King, it should be noted, was not strictly opposed to gun ownership for black families in terms of protecting their homes from direct white violence (cf Taylor Branch’s At Canaan’s Edge). Malcolm and the Panthers preached that this personal method of protection should be extended to organizational efforts against the threat of White violence. In the end, Dr. King and the Black Panthers fell to White violence and intentional disruption (and Malcolm would have likely have done so too if his life wasn’t cut short by an internal power play).

If Falwell, Jr. is to be believed and White Christians are under violent siege from Muslims, then and only then can his call to arms be taken seriously.

But

we

aren’t.

Muslims in the US and abroad are exponentially more likely to be harmed and killed by White American Christian violence than white Christians are by Extremist Muslim violence. In this scenario, Falwell represents the Klan, mob violence, and lynchings that King and his contemporaries were under threat from and (sometimes) armed themselves against.

This centering and outpouring of White violence coupled with the economic terror known as capitalism is central to how Jr. envisions Jesus and Martin Luther King.
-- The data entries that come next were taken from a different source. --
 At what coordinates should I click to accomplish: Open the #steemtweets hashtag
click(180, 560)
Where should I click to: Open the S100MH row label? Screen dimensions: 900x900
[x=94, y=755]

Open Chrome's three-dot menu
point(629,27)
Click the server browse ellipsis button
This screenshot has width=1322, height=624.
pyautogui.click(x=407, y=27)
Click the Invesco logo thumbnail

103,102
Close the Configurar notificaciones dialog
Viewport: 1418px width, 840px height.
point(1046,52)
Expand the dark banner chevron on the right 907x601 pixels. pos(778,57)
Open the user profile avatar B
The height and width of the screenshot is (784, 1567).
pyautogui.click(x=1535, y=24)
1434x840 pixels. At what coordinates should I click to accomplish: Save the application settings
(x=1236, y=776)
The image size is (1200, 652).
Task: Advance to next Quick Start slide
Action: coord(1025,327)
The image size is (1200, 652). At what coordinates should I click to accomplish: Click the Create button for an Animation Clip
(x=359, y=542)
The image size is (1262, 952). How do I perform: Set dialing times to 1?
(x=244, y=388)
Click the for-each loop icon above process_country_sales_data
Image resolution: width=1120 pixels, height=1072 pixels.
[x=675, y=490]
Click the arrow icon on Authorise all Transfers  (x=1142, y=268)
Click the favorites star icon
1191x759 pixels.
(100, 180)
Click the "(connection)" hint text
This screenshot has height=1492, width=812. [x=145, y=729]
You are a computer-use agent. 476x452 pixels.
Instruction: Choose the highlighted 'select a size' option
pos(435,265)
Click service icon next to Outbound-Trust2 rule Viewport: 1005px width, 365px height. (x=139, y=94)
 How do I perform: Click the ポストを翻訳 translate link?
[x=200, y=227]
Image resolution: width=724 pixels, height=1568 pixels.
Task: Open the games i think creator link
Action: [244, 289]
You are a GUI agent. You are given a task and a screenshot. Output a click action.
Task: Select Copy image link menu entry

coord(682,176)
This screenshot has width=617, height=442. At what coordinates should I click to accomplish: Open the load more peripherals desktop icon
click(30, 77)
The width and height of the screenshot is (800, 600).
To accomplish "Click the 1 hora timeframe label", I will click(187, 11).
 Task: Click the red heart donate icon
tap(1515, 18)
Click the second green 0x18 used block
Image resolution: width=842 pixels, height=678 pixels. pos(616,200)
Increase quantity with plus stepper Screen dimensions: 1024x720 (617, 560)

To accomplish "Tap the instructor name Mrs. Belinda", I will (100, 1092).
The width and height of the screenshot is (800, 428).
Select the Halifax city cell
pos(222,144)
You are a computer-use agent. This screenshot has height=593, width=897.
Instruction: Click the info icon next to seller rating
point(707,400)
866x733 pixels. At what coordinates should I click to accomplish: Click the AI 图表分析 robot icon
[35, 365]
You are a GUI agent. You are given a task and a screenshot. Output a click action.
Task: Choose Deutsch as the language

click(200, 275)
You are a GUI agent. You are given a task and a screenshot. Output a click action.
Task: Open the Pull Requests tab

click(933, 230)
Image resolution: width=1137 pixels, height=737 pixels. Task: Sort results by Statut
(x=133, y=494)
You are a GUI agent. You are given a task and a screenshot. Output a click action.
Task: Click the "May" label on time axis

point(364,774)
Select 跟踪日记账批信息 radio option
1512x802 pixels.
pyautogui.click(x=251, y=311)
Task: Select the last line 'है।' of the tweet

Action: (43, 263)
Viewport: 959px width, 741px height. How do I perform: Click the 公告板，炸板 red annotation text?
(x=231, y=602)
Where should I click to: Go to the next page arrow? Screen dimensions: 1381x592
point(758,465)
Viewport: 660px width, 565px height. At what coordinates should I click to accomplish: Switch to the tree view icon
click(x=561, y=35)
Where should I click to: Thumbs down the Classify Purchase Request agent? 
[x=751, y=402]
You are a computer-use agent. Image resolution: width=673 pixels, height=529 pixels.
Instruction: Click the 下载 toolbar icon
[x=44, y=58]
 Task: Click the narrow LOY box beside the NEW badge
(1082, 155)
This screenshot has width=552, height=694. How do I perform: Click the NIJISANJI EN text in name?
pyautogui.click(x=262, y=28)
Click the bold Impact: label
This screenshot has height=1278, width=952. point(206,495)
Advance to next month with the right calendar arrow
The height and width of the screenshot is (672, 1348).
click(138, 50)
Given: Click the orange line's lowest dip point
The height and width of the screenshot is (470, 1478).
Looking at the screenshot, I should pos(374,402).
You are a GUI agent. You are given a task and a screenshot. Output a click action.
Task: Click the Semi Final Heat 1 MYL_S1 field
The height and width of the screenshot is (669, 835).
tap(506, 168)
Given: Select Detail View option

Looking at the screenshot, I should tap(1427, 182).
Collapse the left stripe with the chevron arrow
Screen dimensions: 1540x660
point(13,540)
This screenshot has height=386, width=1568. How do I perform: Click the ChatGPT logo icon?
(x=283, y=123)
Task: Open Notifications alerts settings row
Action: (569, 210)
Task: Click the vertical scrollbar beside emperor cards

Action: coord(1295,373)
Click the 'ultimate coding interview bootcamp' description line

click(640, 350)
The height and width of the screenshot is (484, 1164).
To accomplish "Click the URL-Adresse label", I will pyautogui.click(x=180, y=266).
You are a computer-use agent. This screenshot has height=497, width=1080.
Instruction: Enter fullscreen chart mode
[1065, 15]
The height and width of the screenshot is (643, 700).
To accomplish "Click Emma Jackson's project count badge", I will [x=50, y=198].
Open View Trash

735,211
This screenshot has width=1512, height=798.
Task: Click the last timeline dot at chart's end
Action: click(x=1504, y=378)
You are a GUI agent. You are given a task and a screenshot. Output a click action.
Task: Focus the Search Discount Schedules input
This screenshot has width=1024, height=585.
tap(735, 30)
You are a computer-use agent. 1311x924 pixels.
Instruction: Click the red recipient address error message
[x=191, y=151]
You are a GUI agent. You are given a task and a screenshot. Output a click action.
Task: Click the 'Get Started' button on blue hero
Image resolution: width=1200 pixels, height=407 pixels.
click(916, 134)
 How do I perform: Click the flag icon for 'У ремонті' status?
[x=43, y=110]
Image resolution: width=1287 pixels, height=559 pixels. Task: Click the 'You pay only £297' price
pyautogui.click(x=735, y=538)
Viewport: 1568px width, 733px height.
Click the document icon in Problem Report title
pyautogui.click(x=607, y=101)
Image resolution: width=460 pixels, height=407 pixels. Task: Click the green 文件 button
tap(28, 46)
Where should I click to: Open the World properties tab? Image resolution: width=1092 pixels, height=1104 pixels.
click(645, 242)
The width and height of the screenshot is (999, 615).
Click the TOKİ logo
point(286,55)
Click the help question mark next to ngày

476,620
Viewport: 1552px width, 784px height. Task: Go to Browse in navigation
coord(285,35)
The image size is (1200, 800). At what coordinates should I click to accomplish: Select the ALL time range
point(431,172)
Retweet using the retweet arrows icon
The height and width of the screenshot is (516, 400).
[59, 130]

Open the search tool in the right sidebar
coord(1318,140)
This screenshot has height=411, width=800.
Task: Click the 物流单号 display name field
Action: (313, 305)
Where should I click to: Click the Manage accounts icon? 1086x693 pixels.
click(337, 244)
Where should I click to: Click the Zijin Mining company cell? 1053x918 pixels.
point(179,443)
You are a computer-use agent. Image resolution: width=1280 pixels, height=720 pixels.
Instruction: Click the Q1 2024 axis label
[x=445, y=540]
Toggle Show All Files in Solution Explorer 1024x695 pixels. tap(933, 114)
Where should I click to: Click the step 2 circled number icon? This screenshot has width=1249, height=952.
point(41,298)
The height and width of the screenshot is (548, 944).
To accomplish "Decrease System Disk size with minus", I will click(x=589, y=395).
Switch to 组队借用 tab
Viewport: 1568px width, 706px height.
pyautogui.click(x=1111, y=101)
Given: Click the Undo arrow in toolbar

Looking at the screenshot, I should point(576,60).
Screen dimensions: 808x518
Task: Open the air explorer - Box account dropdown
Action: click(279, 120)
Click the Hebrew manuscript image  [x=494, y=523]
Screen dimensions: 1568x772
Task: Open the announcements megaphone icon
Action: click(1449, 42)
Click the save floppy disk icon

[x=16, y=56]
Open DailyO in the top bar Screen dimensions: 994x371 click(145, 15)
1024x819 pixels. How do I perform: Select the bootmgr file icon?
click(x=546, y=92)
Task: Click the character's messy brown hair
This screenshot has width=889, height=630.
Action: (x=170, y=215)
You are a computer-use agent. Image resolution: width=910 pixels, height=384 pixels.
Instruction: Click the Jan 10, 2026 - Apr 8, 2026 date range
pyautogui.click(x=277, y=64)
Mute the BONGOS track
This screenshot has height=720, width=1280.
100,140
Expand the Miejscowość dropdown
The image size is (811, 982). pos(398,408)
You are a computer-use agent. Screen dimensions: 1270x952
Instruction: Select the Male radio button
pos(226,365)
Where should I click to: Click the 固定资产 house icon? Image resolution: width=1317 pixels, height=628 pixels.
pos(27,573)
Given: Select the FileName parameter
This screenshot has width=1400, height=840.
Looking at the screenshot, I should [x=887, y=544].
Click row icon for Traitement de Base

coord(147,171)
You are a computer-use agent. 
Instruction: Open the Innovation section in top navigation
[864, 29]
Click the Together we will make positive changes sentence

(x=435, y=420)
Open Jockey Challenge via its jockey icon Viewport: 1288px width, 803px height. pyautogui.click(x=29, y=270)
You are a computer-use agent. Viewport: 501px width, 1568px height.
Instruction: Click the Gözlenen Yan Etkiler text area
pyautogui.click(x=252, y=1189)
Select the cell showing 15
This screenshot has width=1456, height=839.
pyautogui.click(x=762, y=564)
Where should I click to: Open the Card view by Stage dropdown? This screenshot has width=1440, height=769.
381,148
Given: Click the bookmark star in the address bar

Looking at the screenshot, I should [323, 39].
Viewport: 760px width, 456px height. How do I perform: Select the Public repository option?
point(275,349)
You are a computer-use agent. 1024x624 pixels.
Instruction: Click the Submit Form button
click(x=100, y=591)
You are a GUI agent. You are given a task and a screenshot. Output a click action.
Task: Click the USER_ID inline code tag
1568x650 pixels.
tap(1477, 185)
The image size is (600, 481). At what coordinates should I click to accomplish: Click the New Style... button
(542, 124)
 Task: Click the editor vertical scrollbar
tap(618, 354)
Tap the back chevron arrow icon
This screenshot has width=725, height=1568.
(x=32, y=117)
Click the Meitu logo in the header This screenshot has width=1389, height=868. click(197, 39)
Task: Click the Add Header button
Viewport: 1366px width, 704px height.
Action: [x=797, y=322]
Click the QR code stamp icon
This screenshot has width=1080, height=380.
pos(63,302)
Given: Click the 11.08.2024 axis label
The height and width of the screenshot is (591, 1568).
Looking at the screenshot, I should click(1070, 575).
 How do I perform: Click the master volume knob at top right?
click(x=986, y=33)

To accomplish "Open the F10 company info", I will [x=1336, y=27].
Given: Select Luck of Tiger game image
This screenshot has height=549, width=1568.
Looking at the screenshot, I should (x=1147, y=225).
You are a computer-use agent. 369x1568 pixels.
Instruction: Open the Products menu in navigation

So of course Trump – another crude White Supremacist capitalist – speaking at an event honoring the pacifist, anti-racist, class-consciousness King is perfectly acceptable.

Trump, Falwell Jr. tells us, reminds him of his father.

President Ronald Reagan and Rev. Jerry Falwell

Jerry Falwell, Sr., by the way conspired with FBI Director J Edgar Hoover to spread propaganda about King and elevated American capitalism over and above the health of Black Americans. In the 1960’s, he preached that racial segregation was ordained by God. And…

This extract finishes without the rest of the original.